Director Dave Greens aim seems to be capturing the wacky tone which inhabited the original animated series, and in that regards, it's triumphant. Part of this aim includes bringing popular characters to the big screen, to mixed results.

Returning cast members Megan Fox and Will Arnett grate upon appearing onscreen, so it's a relief to see their roles reduced. New addition Stephen Amell acts a bit too goofy as the hockey loving ex-officer, Casey Jones, but is clearly having a ball. This makes quite the contrast to Laura Linney, who's visibly bored in her thankless role.

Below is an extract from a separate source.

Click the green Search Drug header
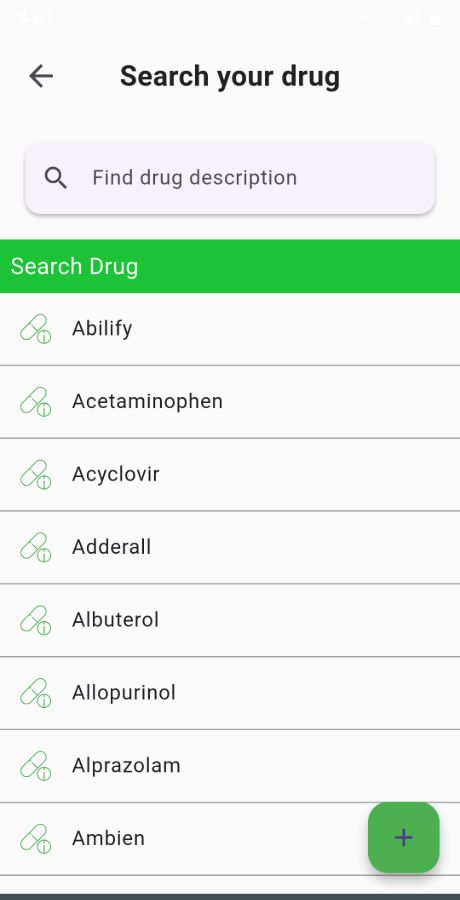460x900 pixels. pos(230,266)
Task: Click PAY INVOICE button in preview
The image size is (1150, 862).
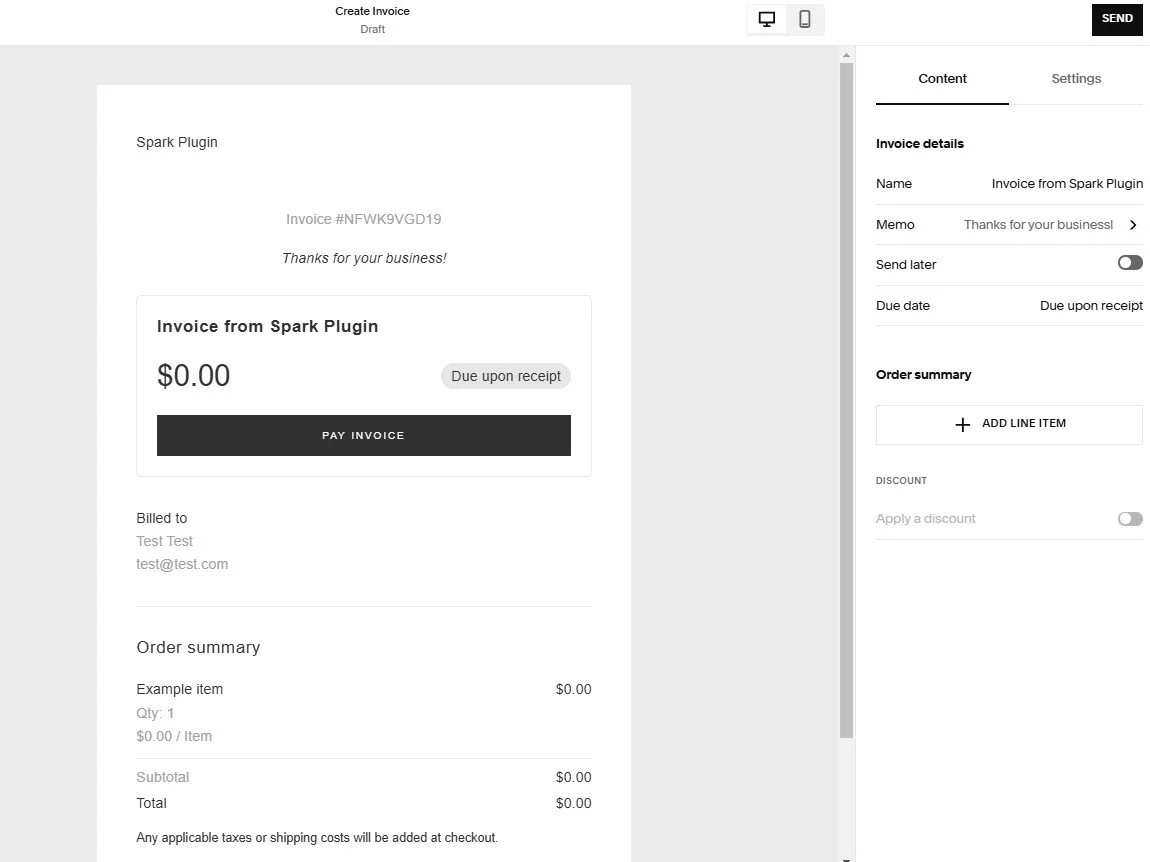Action: (364, 435)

The picture makes quite the record, by having the biggest waste of The Shredder seen in any of the feature films he's appeared in. The characters serves no purpose beyond acting as the bridge between the Turtles and all these new characters. Tyler Perry delivers a fun turn as scientist Baxter Stockman, while Brittany Ishibashi's Kurai could have easily been cut from the film. Bebop and Rocksteady act as the muscle to engage in battle with the heroes, managing to veer between somewhat fun and Transformers: Revenge of the Fallen levels of annoying. Brad Garrett is clearly game for his turn as Krang, but could have been woven into the plot in a less hackneyed way.

As far as the battles go, the finale comes off as rather limp. This is especially true when compared with an earlier set-piece in Brazil, which proves to be wholly engaging and boasts massive amounts of fun. Easily the highpoint, elevating things above the standard McGuffin search.

While beset with its own problems, Teenage Mutant Ninja Turtles: Out of the Shadows acts as an improvement to its predecessor. A third film would be welcome, especially if references to Bebop & Rocksteady's penises are left out this time.